• **WHAT YOU HAVE TO DO**
Rewrite the entries, beginning at the line that contains "453x360 pixels." and stopping after the line that contains "coord(68,459)", with every instance of "Select" replaced by "Choose" and all else unchanged. Omit the pictures from your answer.

• **RECORDS TO USE**

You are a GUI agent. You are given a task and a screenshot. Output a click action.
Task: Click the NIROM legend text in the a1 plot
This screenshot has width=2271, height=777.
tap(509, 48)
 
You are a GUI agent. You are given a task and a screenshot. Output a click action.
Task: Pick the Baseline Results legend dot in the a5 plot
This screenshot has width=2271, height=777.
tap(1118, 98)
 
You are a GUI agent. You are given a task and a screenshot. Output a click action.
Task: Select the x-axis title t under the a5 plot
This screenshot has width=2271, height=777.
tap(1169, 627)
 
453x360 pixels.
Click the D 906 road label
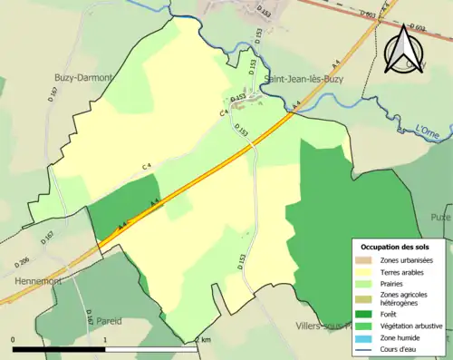21,264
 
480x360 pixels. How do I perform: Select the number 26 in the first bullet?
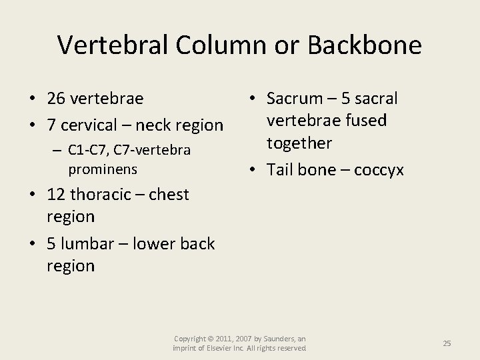click(57, 99)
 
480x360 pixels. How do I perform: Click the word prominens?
click(103, 169)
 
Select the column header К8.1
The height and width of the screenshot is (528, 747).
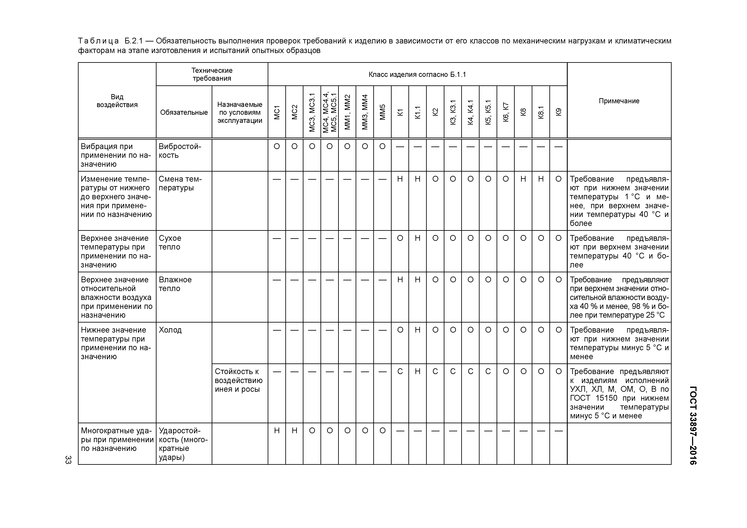coord(541,112)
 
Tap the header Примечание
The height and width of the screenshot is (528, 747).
coord(619,101)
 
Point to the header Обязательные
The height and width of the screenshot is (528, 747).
coord(184,112)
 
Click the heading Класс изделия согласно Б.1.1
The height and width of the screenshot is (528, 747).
coord(417,75)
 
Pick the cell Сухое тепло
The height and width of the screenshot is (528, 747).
coord(170,242)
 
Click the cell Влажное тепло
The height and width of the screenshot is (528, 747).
coord(175,284)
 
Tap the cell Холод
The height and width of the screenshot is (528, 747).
coord(170,330)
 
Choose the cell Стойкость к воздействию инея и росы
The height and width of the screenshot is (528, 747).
coord(238,380)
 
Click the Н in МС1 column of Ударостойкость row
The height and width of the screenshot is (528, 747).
coord(277,430)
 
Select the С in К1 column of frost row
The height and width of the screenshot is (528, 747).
coord(400,371)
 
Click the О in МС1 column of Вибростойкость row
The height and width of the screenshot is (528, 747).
coord(277,146)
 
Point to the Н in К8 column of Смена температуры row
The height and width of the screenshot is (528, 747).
coord(523,179)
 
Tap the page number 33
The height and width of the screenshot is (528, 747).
coord(68,459)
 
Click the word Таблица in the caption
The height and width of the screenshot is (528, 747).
coord(99,41)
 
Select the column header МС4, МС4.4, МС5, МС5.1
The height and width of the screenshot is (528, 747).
coord(330,112)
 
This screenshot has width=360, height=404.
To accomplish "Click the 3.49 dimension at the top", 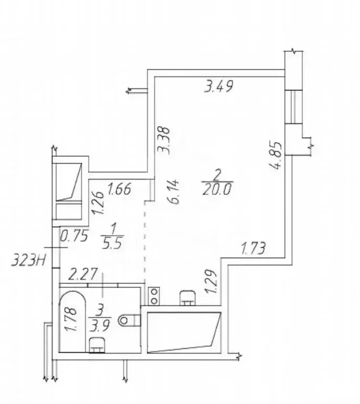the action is click(x=219, y=86).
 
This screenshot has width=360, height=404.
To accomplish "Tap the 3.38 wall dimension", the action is click(x=164, y=140).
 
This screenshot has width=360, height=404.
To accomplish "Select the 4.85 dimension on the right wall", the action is click(x=275, y=155).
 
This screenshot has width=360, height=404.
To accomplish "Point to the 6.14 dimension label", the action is click(x=174, y=191).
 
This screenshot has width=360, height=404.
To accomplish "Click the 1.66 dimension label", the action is click(x=119, y=189).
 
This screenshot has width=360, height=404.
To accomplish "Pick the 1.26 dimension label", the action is click(x=98, y=203).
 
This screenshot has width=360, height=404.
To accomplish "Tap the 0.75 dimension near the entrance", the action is click(x=75, y=236).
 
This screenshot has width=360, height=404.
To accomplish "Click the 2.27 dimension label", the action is click(x=84, y=274).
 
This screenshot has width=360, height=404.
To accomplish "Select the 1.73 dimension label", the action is click(x=253, y=248).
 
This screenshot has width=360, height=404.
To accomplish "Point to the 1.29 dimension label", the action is click(x=211, y=281).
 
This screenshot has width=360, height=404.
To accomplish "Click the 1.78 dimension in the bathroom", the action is click(x=71, y=319).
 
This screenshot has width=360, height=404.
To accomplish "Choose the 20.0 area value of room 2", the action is click(x=217, y=189).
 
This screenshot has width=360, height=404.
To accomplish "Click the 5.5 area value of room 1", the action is click(x=112, y=243).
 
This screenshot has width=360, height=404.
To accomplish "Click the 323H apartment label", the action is click(x=28, y=261).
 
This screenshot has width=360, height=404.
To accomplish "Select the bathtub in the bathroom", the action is click(x=73, y=322).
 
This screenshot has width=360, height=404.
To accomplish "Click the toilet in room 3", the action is click(x=129, y=320).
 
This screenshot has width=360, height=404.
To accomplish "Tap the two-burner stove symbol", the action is click(x=154, y=296).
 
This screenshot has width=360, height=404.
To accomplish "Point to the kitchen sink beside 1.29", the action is click(x=188, y=298).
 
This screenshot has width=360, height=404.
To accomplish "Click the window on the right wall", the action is click(x=293, y=107).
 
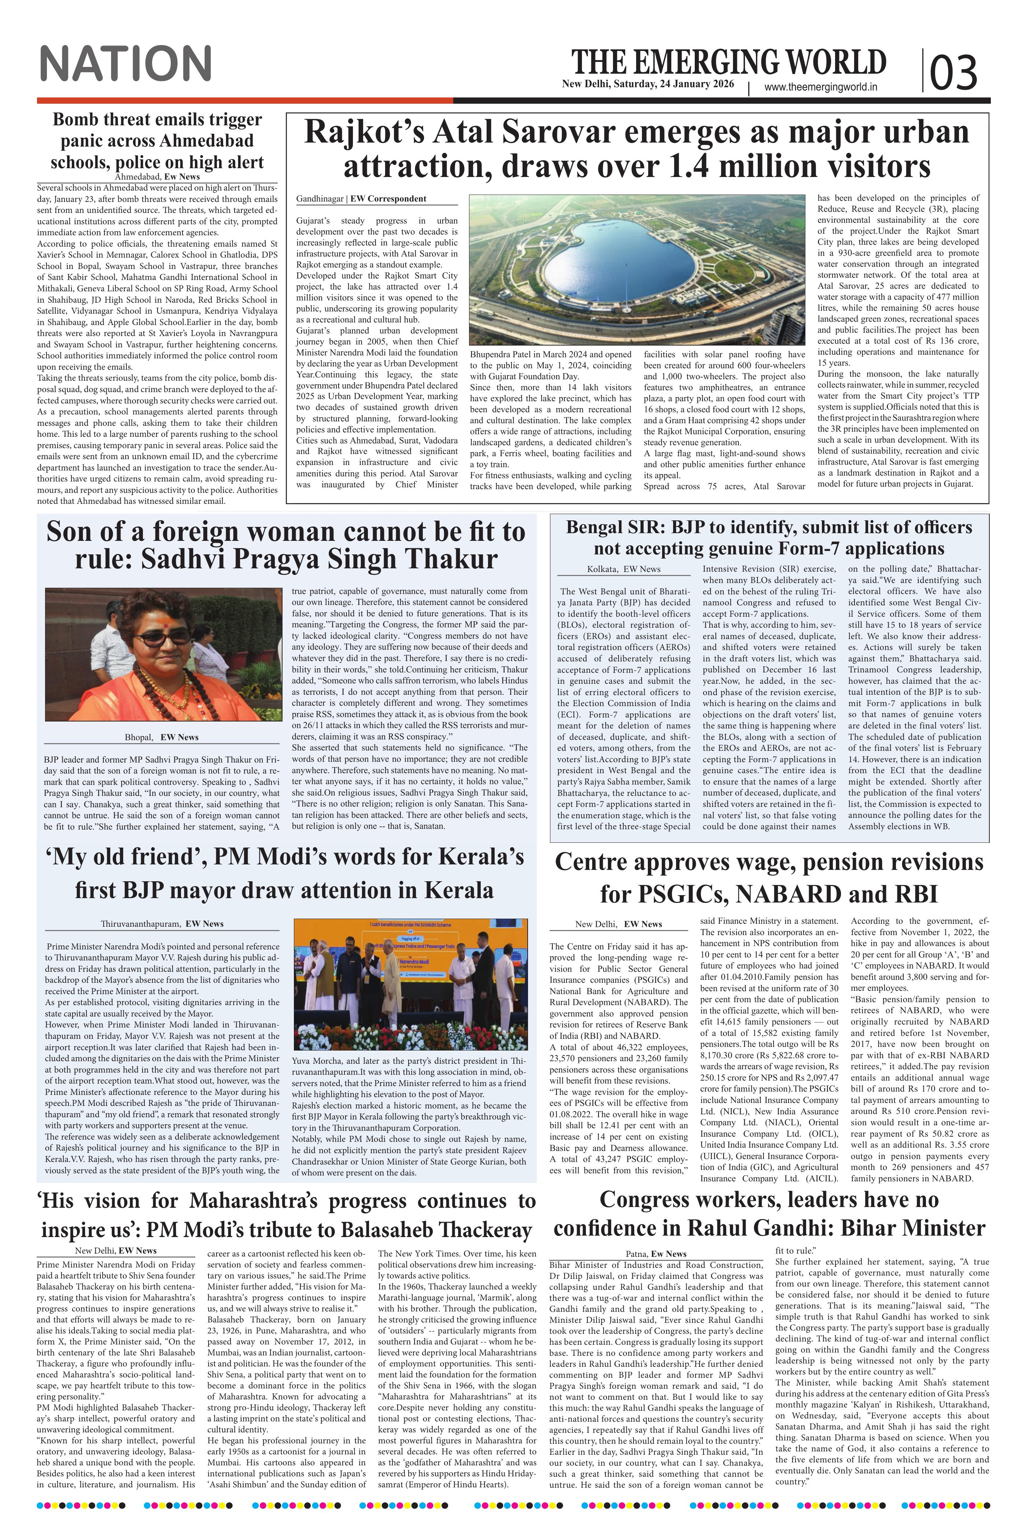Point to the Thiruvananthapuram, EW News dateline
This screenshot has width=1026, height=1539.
162,924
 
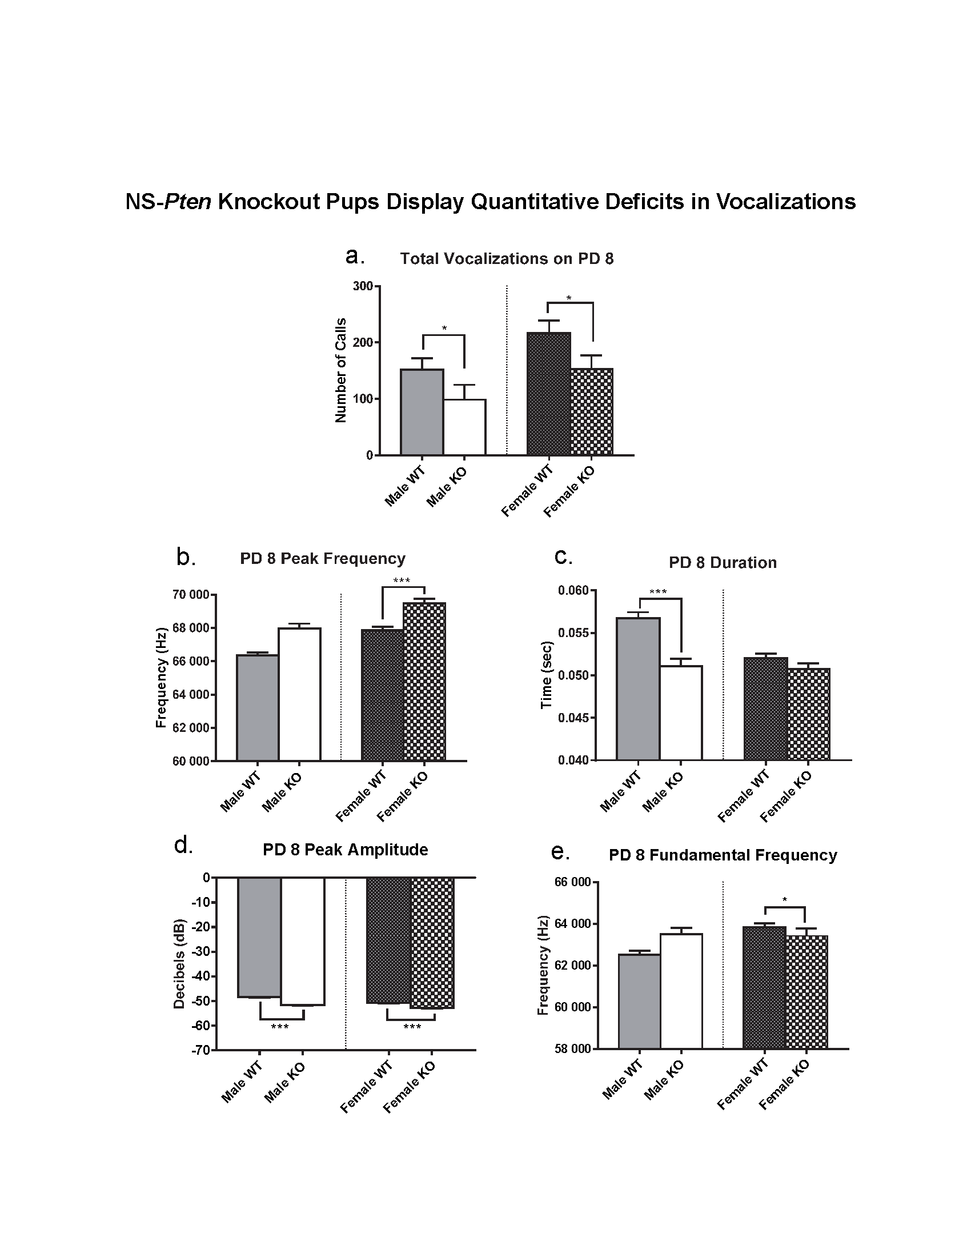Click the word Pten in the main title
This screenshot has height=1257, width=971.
click(x=187, y=202)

• **TASK RESULT**
453x360 pixels.
Click the D 906 road label
21,264
 
480x360 pixels. How do I perform: Choose the number 26 in the first bullet?
click(57, 99)
 
480x360 pixels. How do I perform: Click the word prominens?
click(103, 169)
 
Choose the column header К8.1
The height and width of the screenshot is (528, 747).
coord(541,112)
 
Tap the header Примечание
The height and width of the screenshot is (528, 747).
coord(619,101)
 
Point to the header Обязательные
The height and width of the screenshot is (528, 747).
coord(184,112)
 
Click the heading Класс изделия согласно Б.1.1
The height and width of the screenshot is (528, 747).
coord(417,75)
 
Pick the cell Сухое тепло
The height and width of the screenshot is (528, 747).
coord(170,242)
 
Click the cell Влажное тепло
The height and width of the screenshot is (528, 747).
coord(175,284)
 
Tap the cell Холод
The height and width of the screenshot is (528, 747).
coord(170,330)
 
Choose the cell Стойкость к воздействию инея и росы
The height and width of the screenshot is (528, 747).
coord(238,380)
 
Click the Н in МС1 column of Ударостойкость row
The height and width of the screenshot is (528, 747).
coord(277,430)
 
Choose the С in К1 column of frost row
The height and width of the screenshot is (528, 747).
coord(400,371)
 
Click the О in МС1 column of Вибростойкость row
The height and width of the screenshot is (528, 747).
coord(277,146)
 
Point to the Н in К8 column of Смена температуры row
The height and width of the screenshot is (528, 747).
coord(523,179)
 
Tap the page number 33
The height and width of the screenshot is (528, 747).
coord(68,459)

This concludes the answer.